Friday, September 5, 2008

I just got an email update from the Garden of Hope, and I am so happy that they were able to open the children's center that they had been needing! I have had the site over on the side in case anyone would like to pray for or support their efforts. At our church, we had a lady talk about this place that helps women who have been abused and basically forced into prostitution in Tailand. I love what they are doing here! If you would like to read more, here is the site: http://www.justfoodinc.org/

Here is a little about the women that they help:
Human-trafficking is the recruitment, transportation, transfer, harboring, or receipt of persons by the means of threat, force, deception, or abuse of power for the purpose of exploitation including prostitution, sexual exploitation, labor, slavery, removal of organs, adoption, or marriage.
In the Mekong sub-region, estimates indicate that anywhere from a few thousand to 200,000 individuals are trafficked each year. Trafficked victims are typically females who come from minority, rural, economically disadvantaged backgrounds and have low levels of educational attainment. These women are often trafficked into prostitution. In Thailand, the expectation that female children are to provide income for their parents is one of the contributors to the high number of women who are trafficked.
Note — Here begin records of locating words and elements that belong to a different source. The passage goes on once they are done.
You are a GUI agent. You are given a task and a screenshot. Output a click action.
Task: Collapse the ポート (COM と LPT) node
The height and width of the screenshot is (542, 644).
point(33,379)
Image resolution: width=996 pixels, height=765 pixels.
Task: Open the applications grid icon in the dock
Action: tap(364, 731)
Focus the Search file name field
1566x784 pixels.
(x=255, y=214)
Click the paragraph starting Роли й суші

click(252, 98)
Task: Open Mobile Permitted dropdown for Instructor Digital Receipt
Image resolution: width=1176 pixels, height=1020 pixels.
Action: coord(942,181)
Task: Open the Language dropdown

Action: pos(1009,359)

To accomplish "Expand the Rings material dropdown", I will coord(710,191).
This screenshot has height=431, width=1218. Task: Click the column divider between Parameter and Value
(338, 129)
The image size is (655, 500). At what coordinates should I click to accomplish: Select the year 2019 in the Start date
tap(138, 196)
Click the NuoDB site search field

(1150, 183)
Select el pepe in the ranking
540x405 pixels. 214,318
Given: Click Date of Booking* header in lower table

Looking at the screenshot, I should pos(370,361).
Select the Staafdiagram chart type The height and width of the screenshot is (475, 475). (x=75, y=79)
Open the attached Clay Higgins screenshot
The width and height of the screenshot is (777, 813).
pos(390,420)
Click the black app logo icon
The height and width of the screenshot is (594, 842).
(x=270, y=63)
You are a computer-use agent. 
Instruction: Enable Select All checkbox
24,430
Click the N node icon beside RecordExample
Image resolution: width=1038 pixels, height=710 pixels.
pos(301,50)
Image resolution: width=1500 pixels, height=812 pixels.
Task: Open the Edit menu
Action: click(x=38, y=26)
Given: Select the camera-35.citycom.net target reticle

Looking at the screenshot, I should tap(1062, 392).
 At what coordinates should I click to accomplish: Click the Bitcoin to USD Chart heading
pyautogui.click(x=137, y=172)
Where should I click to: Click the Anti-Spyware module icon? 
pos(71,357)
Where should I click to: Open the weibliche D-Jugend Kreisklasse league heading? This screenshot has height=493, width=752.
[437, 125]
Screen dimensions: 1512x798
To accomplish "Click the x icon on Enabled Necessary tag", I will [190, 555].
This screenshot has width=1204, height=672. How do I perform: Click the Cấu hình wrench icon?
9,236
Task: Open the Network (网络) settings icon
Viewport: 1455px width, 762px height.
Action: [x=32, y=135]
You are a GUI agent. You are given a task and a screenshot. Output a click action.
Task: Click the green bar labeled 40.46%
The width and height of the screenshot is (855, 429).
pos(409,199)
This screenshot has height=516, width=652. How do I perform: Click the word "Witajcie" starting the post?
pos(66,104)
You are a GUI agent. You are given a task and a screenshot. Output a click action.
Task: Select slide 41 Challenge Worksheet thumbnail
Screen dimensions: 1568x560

Now they are helping children in this area too through a center for them:
The Garden of Hope's Children's Drop in Center (CDIC) provides Christian care and protection to exploited and at-risk children in the red-light district of Chiang Mai, Thailand.

In the past 5 years, The Garden of Hope (TGOH) has built relationships with over 100 of these children. As representatives of TGOH have secured their trust, the children have come to us with their problems, including teenage pregnancy, troubles at school, physical abuse, and being approached by strangers for sex. In April 2008, TGOH opened the CDIC, to respond to the needs of the children for a safe place to rest, study, eat, learn, and grow. On an average night we have between 30 - 50 children who come to the CDIC for a safe and fun place to be a kid. The Garden of Hope is also working with parents to raise awareness about child labor, with the goal that the children can be kids and not have to work. Since the opening of the center, many of the children are no longer selling flowers in the red-light district.